Keywords: Convention, Learning, Endogenous Fertility, Local Subgame Perfect Equilibrium.
Acknowledgement and disclaimer2
There are many unresolved issues regarding the pay-as-you-go (PAYG) social security program and its effects on fertility, savings and intergenerational transfers in overlapping generations (OLG) economies. First, what should be an appropriate equilibrium concept to model individual incentives for intergenerational transfers? While the notion of subgame perfect equilibrium is an appropriate equilibrium concept, there are generally many equilibria and computation of a subgame perfect equilibrium in OLG set-up is very complex. This led most previous studies in this area to use the notion of open-loop Nash equilibrium which does not fully capture the incentives in the OLG framework. Second, the literature has remained elusive on the issues of why does there exist a PAYG social security program, and whether it can restore Pareto optimality or lead to a Pareto superior allocation for OLG economies.
Samuelson (1958) explained the need for a PAYG social security program to restore Pareto optimality in pure exchange OLG economies. He assumed that agents have life-cycle utility functions and thus there are no voluntary intergenerational transfers. Another type of explanation postulates that there could be economy of scale and other sources of market failures in pension provision Diamond (1977) or there might be adverse selection/moral hazard problems in private provision of retirement income insurance and these could be mitigated by compulsory participation Diamond and Mirrlees (1978).
Veall (1986) provided an alternative explanation for PAYG social security. He considered an OLG model in which each agent is assumed to derive utility not only from his/her own life-cycle consumption, but also from the level of old-age consumption of his/her parents. Due to this consumption externality, elderly may save little to extract the maximum possible gifts from their children; ‘’This can lead to an inferior steady state, where no one is consuming ’enough’ in retirement’’ Veall (1986). If a PAYG social security system is introduced such that it transfers from the young to the old at least the amount that the old could extract from their children by saving nothing, such a social security program could restore inter-temporal efficiency of consumption for each agent and Pareto optimality for the whole society.
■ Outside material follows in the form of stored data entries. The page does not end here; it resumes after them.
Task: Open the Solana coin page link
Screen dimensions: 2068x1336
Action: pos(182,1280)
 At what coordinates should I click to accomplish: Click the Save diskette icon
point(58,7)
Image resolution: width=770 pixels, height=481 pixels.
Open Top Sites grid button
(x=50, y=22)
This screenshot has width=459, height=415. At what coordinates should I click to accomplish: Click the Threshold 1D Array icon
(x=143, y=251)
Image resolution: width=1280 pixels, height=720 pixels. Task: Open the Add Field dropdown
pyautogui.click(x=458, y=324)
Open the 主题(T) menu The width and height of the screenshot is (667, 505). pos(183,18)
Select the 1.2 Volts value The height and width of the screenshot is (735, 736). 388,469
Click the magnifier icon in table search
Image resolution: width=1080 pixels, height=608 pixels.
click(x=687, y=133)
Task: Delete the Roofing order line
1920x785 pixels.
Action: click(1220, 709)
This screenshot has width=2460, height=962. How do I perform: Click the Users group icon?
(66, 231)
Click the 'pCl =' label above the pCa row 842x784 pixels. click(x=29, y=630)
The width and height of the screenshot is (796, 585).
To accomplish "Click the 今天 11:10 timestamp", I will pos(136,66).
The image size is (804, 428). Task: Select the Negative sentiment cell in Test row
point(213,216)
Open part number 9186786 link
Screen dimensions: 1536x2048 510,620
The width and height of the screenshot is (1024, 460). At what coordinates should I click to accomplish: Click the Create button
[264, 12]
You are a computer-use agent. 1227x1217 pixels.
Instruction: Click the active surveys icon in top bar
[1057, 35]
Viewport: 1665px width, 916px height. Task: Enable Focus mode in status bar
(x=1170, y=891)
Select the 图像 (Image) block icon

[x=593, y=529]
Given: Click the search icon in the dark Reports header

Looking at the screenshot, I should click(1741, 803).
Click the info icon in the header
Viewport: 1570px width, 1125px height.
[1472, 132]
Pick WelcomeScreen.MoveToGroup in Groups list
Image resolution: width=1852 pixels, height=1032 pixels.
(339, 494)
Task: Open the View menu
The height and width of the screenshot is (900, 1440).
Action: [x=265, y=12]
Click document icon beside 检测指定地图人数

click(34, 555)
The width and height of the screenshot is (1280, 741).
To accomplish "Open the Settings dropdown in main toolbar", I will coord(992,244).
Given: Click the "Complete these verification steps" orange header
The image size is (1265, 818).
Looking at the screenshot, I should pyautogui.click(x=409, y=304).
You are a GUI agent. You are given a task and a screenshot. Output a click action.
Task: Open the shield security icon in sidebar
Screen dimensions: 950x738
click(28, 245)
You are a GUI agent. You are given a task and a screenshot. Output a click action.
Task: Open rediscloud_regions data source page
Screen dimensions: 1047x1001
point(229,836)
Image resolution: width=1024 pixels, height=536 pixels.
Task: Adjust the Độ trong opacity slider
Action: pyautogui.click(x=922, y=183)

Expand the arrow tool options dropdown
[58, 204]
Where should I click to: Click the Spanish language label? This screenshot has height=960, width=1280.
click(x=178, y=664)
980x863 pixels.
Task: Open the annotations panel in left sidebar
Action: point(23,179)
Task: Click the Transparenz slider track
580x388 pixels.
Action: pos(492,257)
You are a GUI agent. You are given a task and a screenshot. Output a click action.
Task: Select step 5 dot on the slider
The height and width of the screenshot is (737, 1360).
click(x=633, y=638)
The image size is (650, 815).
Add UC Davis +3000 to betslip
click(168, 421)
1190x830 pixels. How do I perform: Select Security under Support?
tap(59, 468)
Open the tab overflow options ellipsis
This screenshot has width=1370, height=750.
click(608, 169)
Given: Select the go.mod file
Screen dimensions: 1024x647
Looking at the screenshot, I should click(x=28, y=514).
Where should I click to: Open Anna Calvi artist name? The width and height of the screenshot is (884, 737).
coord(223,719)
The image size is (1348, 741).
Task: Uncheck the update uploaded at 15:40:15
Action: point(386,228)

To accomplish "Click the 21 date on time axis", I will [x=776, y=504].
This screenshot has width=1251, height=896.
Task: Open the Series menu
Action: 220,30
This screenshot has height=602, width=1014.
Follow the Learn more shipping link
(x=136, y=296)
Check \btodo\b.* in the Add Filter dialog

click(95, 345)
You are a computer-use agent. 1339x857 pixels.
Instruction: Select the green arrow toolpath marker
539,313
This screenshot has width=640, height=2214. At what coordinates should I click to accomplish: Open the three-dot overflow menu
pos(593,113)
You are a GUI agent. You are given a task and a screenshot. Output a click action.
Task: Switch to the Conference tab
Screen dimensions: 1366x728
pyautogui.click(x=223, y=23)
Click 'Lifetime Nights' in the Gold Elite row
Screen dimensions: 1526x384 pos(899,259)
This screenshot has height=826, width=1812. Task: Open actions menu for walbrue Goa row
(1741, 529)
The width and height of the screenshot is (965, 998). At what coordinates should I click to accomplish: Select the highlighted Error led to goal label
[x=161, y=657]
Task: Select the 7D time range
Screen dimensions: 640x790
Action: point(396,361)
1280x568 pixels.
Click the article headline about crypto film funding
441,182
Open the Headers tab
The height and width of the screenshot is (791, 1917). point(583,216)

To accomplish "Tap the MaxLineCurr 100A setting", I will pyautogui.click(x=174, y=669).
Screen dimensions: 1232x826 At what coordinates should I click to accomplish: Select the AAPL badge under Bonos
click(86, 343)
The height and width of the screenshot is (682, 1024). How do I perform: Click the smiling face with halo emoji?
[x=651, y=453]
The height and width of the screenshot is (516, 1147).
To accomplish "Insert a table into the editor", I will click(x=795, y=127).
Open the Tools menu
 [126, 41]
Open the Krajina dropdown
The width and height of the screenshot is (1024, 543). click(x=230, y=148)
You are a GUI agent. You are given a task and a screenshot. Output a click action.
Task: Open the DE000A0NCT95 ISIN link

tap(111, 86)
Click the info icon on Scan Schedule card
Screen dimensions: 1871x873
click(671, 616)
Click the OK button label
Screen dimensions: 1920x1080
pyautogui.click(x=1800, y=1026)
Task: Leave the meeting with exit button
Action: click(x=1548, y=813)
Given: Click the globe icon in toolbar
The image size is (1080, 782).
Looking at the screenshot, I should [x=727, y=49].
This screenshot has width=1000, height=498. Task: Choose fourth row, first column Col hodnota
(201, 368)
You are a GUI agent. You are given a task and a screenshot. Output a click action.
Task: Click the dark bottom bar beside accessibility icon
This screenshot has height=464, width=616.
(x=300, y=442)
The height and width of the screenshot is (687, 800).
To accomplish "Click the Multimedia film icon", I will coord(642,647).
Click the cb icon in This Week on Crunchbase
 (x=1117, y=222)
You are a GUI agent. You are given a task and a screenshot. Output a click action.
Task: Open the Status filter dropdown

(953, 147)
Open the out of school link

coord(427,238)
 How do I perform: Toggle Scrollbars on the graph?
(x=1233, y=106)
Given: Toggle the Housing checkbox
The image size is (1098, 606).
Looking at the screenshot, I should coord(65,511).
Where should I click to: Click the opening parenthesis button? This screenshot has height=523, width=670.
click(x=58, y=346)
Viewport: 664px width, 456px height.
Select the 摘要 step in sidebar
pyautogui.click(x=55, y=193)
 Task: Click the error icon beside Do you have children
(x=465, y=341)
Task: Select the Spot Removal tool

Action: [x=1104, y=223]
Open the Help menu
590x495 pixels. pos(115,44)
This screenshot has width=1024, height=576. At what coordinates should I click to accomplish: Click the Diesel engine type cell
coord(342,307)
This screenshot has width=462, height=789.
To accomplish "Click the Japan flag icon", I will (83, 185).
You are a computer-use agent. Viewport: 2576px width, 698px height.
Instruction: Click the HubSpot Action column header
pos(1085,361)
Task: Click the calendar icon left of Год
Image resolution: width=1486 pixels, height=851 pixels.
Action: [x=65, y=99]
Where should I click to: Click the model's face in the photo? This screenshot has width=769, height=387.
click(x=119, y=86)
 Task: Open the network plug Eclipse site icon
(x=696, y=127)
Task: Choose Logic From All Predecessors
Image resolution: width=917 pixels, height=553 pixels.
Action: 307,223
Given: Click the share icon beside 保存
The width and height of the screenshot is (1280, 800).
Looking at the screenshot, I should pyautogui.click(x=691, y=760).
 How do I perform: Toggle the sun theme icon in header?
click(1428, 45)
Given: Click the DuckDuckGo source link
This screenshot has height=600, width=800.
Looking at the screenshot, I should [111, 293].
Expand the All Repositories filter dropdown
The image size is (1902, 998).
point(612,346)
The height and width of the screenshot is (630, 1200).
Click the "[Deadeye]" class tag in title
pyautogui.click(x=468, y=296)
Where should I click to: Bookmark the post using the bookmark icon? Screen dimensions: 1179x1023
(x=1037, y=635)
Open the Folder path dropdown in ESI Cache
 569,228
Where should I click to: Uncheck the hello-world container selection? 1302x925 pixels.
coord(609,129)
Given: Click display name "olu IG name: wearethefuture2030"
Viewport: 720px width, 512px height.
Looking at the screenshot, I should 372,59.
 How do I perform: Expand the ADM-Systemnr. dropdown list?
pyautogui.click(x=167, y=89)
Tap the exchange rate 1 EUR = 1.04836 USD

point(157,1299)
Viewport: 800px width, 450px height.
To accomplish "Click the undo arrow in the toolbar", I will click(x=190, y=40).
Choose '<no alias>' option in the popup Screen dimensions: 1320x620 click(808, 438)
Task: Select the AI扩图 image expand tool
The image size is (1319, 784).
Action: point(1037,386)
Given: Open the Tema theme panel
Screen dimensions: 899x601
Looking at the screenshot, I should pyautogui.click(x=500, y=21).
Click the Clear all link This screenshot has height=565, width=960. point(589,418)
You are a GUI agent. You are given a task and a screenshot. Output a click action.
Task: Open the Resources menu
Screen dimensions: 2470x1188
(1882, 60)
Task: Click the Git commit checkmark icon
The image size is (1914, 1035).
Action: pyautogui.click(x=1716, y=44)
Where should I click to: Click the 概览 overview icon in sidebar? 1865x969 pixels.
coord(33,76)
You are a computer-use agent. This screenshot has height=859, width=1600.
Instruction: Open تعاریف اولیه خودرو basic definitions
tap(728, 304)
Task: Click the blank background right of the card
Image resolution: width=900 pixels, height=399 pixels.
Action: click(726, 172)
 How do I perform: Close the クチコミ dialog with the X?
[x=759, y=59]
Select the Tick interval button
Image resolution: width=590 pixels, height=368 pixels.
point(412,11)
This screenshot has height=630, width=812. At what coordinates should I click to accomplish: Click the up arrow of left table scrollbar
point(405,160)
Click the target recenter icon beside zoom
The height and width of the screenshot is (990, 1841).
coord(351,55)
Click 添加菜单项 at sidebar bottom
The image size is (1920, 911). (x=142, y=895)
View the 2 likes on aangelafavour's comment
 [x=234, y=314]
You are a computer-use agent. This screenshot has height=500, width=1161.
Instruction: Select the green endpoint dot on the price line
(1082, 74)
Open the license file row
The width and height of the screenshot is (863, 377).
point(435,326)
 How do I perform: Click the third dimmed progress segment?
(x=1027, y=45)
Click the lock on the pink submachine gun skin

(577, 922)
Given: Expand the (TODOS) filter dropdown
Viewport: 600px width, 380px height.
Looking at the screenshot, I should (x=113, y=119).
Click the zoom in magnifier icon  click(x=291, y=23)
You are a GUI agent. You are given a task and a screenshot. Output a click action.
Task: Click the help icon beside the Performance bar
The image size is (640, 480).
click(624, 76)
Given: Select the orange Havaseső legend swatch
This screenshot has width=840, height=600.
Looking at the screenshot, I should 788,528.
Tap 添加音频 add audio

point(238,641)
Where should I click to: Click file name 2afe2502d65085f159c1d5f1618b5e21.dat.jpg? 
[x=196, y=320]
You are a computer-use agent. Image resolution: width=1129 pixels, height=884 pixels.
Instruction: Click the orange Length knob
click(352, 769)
However, once the agents begin to save, the young may like to reduce their social security contribution and have incentive to amend the PAYG social security legislation. Thus such a PAYG system may not be stable. Veall showed that if social security benefits are set at the level of optimal steady-state old-age consumption, then such a legislation will be honored by all future generations and thus is stable. Moreover, the resulting allocation will be Pareto optimal.
Hansson and Stuart (1989) provided another closely related explanation by modeling PAYG social security legislation as a trade among living generations. They considered an OLG model in which agents derive utility not only from their own young age and old-age consumption but also from properly discounted young age and old-age consumption of their parents and of all future generations. They find conditions under which the young and the old agents would find it beneficial for them to agree upon a stream of PAYG social security transfers for the current and all future generations such that the resulting allocation is Pareto optimal and that no future generations would have incentives to amend the program.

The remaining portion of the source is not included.